→ **Work item**: Wherever a line in the records below contains "agent", copy that line.
(Beginning of Data for this task)
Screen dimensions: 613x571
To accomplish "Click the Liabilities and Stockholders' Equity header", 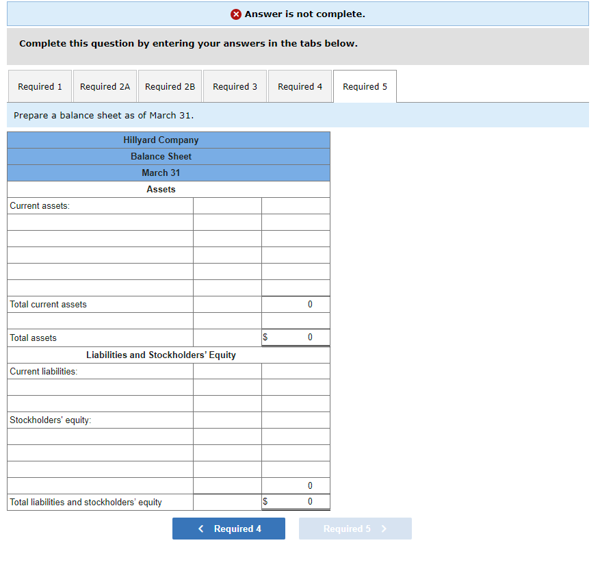I will click(x=161, y=355).
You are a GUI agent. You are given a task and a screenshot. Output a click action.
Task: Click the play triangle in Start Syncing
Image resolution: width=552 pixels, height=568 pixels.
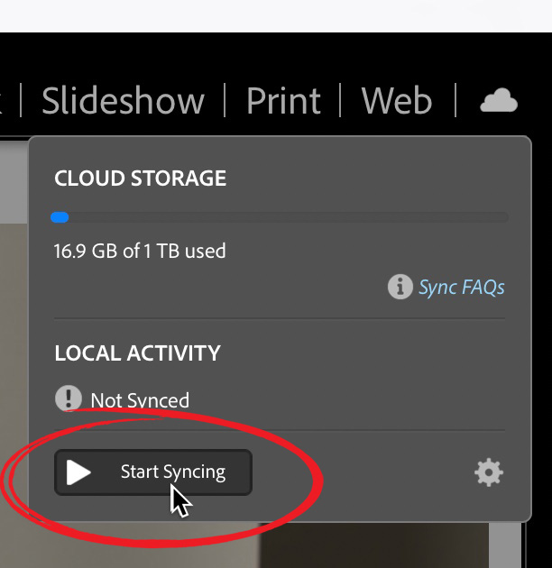78,472
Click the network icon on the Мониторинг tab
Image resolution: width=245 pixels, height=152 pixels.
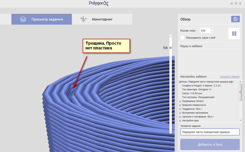(x=83, y=19)
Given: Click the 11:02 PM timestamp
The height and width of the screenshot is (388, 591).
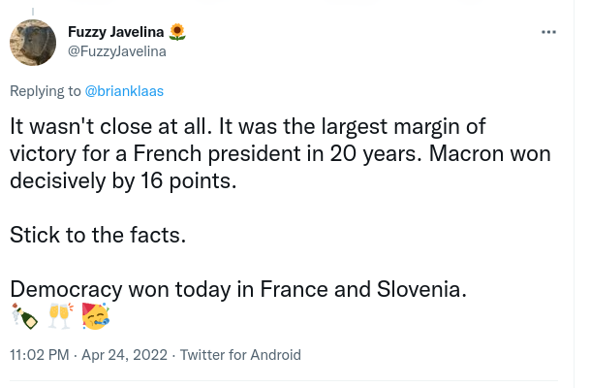Looking at the screenshot, I should [x=40, y=355].
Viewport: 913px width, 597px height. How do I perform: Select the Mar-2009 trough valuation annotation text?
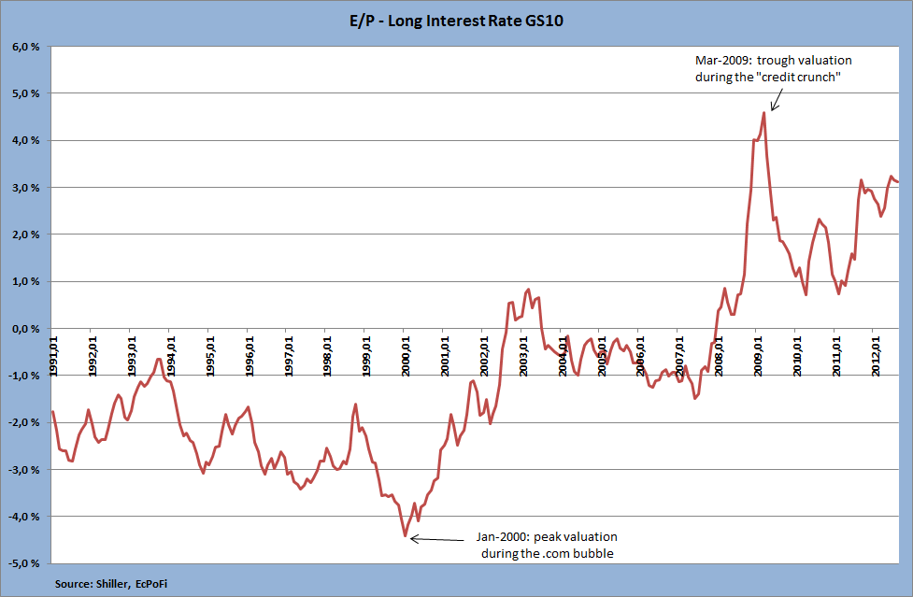(x=773, y=68)
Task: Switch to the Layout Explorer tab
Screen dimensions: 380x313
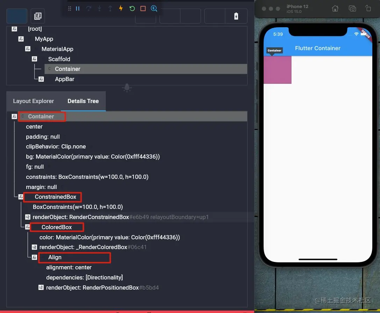Action: click(33, 101)
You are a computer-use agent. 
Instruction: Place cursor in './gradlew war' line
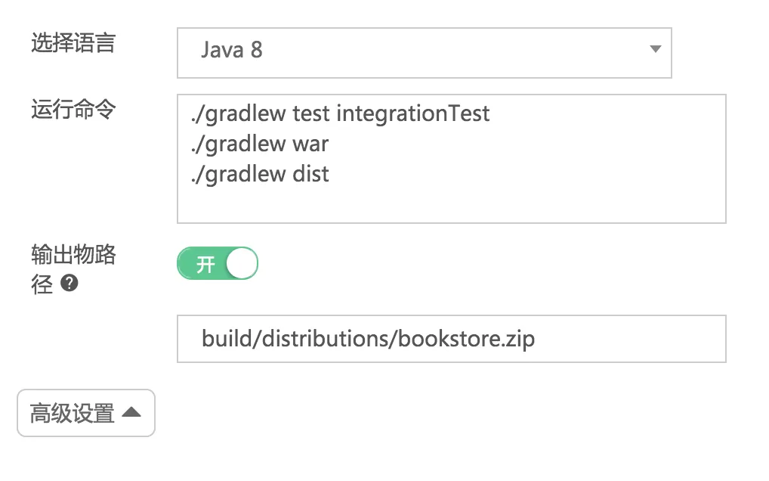[x=259, y=144]
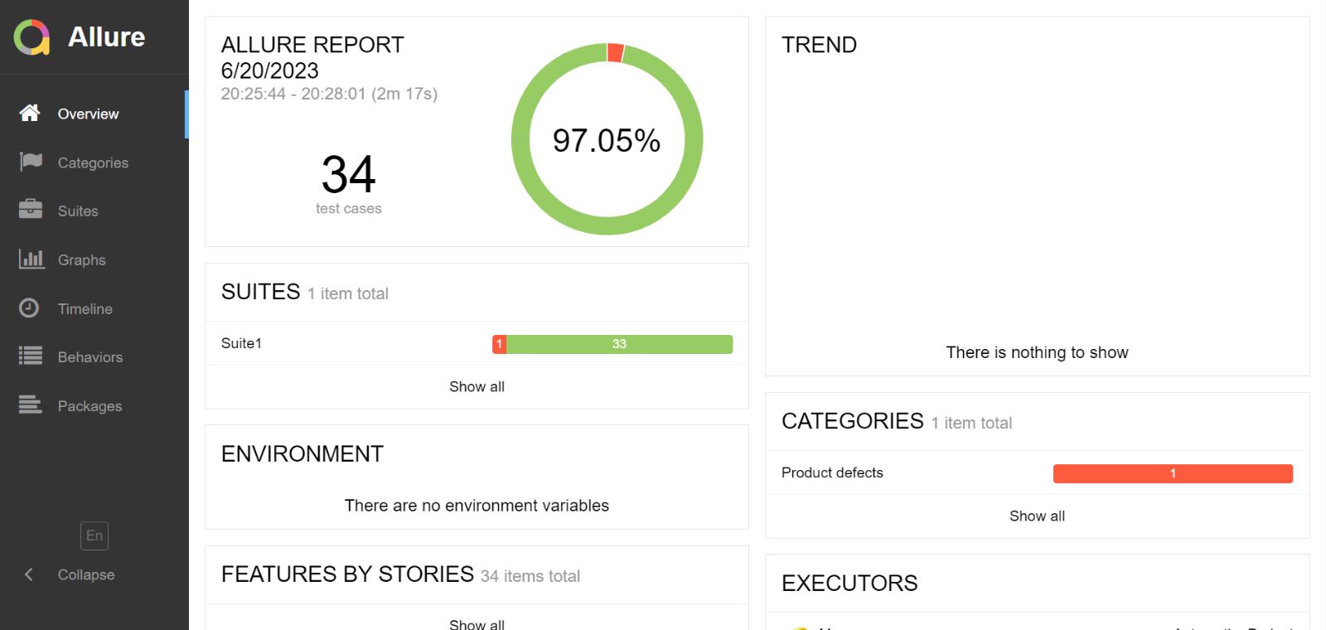1326x630 pixels.
Task: Click the Packages stacked-lines icon
Action: [x=31, y=405]
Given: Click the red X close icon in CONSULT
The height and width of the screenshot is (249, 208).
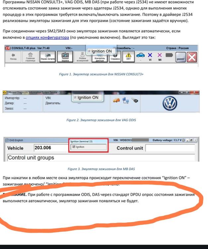Looking at the screenshot, I should [192, 57].
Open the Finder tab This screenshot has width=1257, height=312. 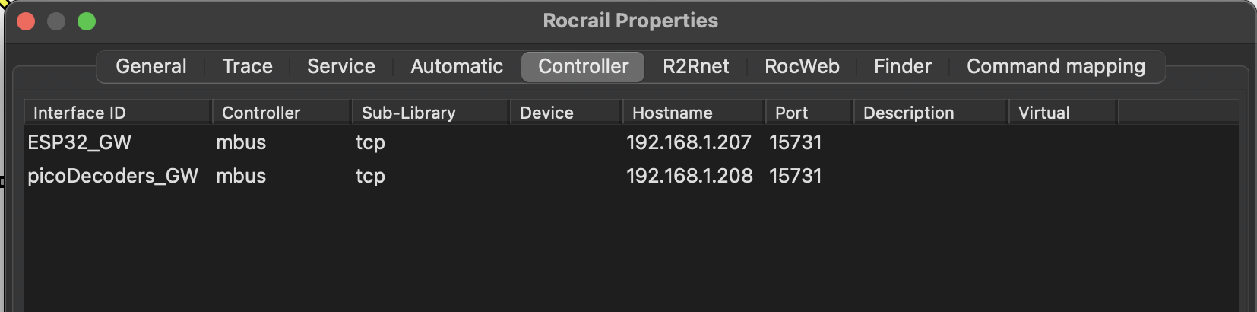click(902, 66)
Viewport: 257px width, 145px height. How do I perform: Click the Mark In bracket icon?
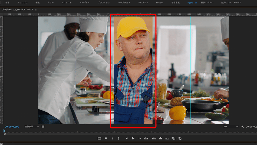(113, 138)
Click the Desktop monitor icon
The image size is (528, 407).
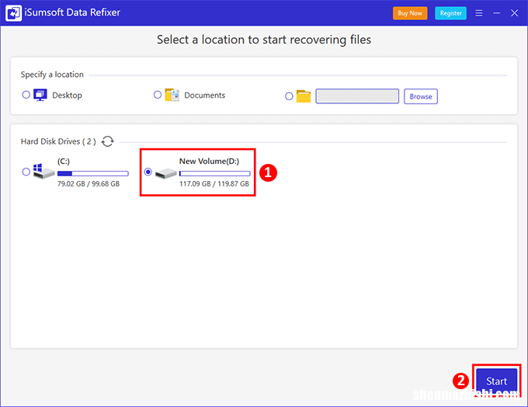pos(40,96)
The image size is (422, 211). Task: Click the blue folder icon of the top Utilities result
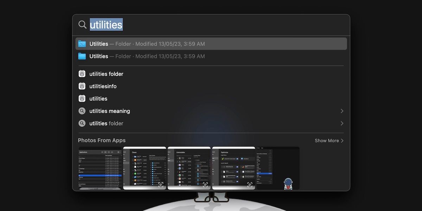pos(82,44)
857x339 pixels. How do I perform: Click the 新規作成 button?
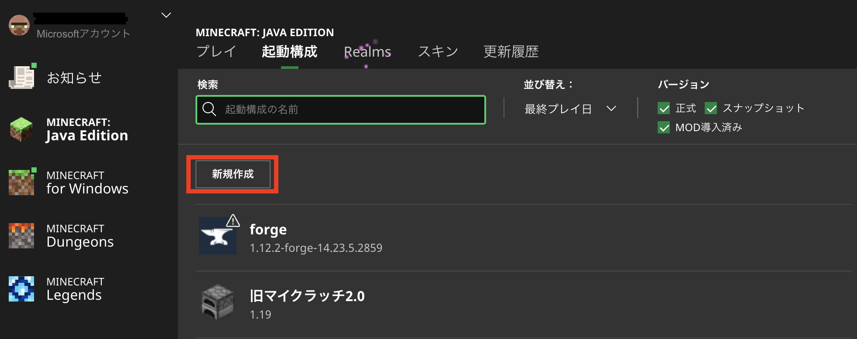click(x=233, y=174)
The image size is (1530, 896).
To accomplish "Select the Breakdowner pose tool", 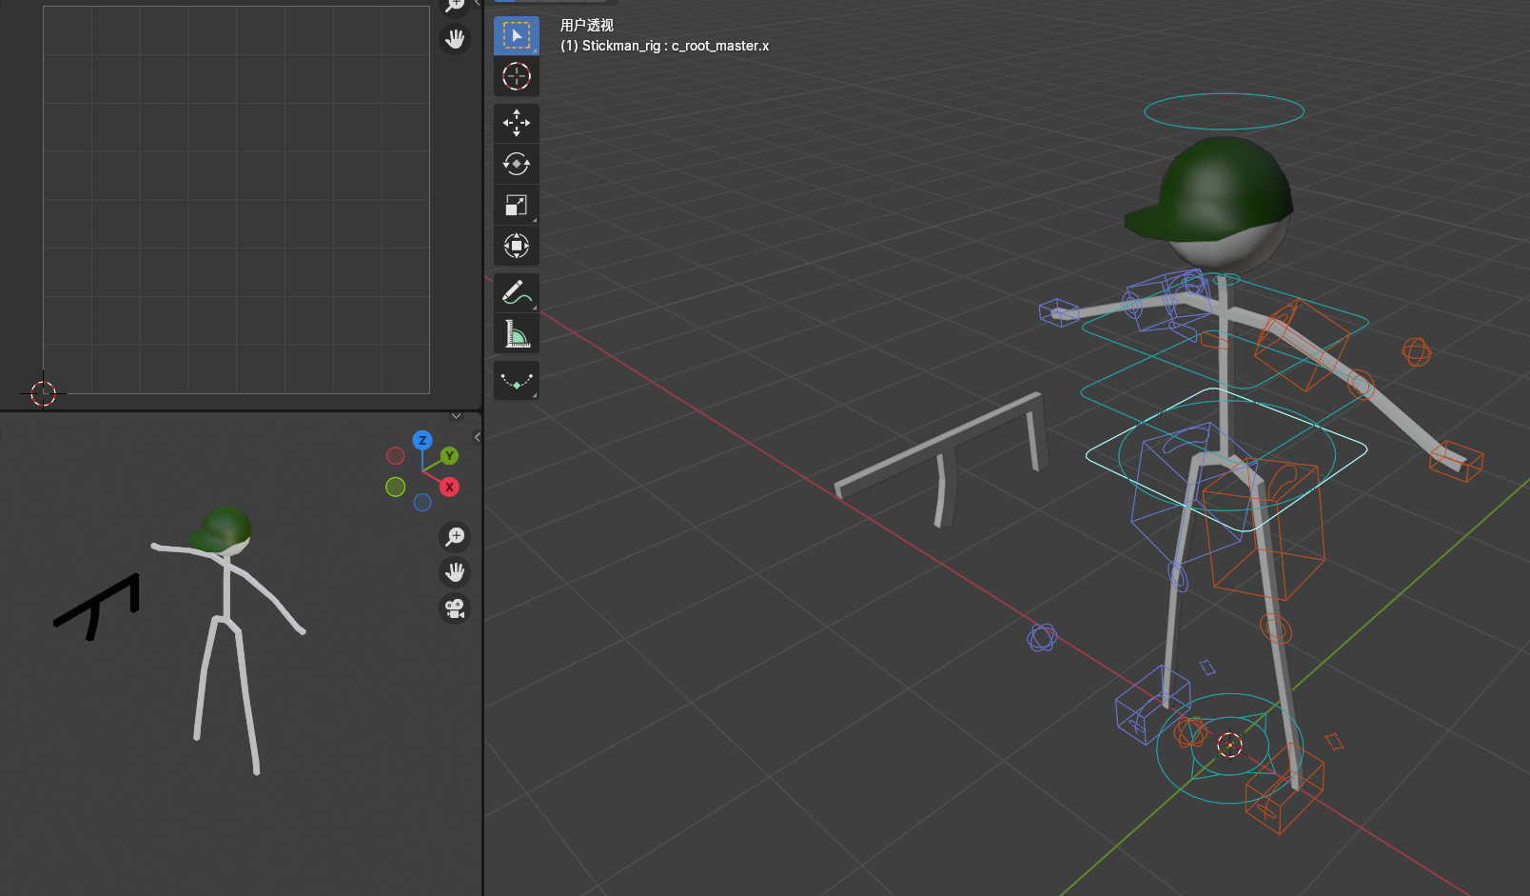I will click(516, 381).
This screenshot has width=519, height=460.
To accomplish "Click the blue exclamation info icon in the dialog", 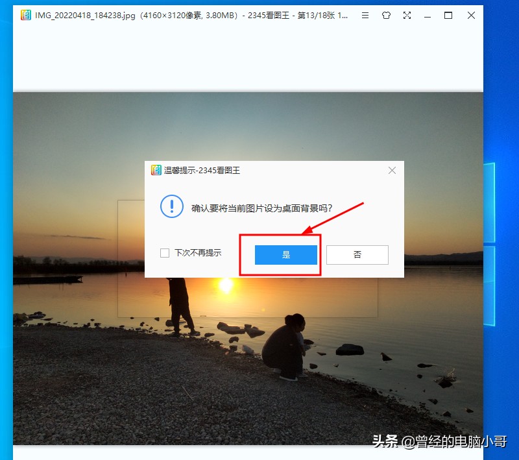I will tap(171, 206).
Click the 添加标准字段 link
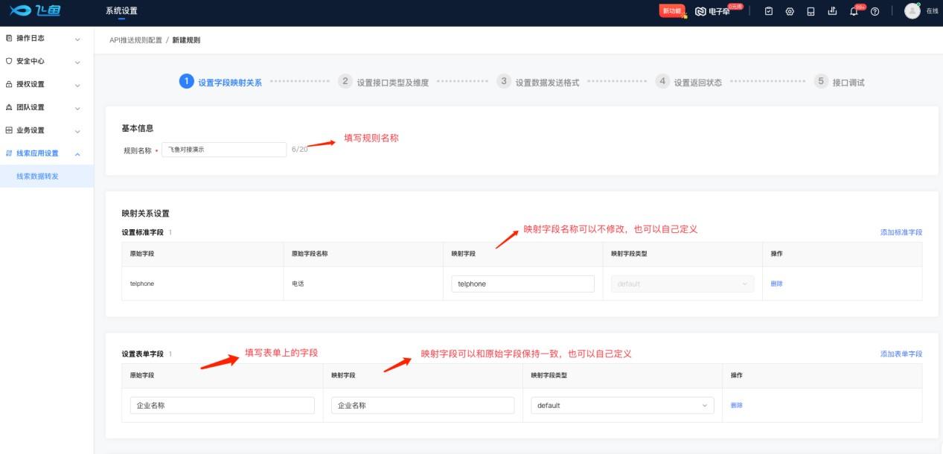The width and height of the screenshot is (943, 454). (901, 232)
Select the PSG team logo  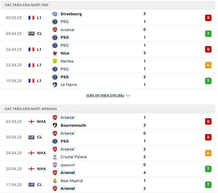coord(55,22)
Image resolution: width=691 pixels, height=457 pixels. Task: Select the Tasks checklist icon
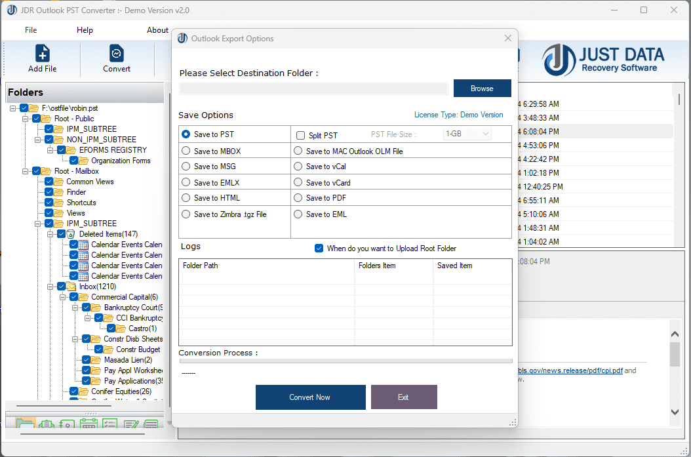(x=109, y=425)
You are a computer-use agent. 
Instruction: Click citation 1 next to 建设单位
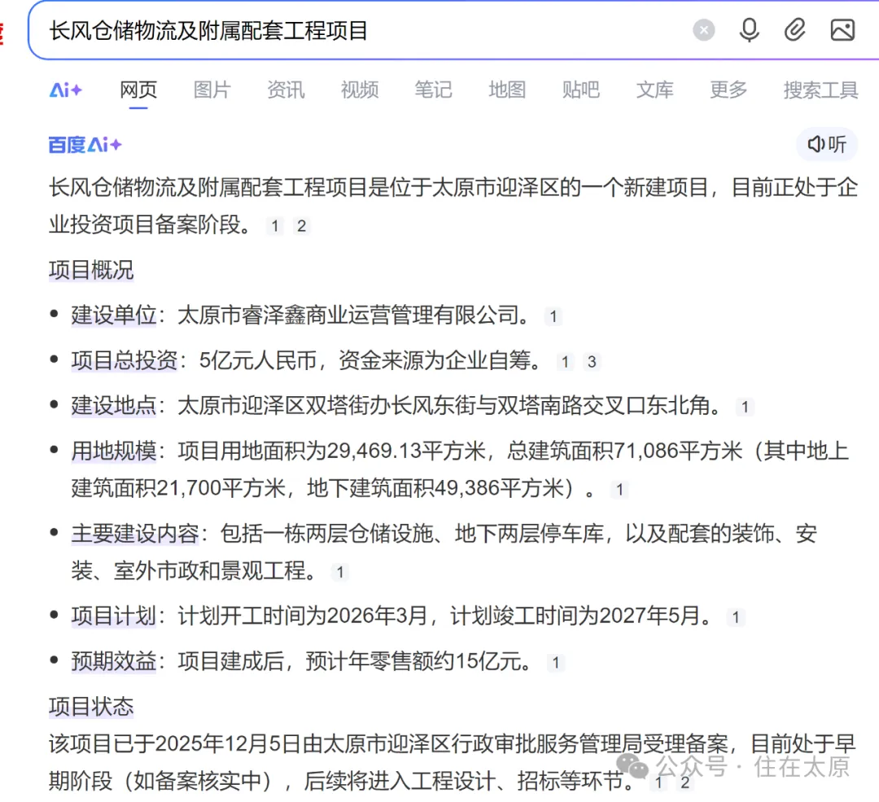[x=553, y=316]
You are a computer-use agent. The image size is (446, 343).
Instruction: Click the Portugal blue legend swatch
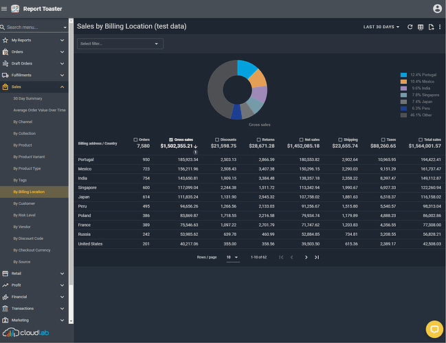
(End of Data for this task)
→ **Final answer**:
You are a GUI agent. You are given a task and a screenshot. Output a click action.
You are a computer-use agent. 
You are a computer-use agent. 
You are a computer-use agent. The image size is (446, 343).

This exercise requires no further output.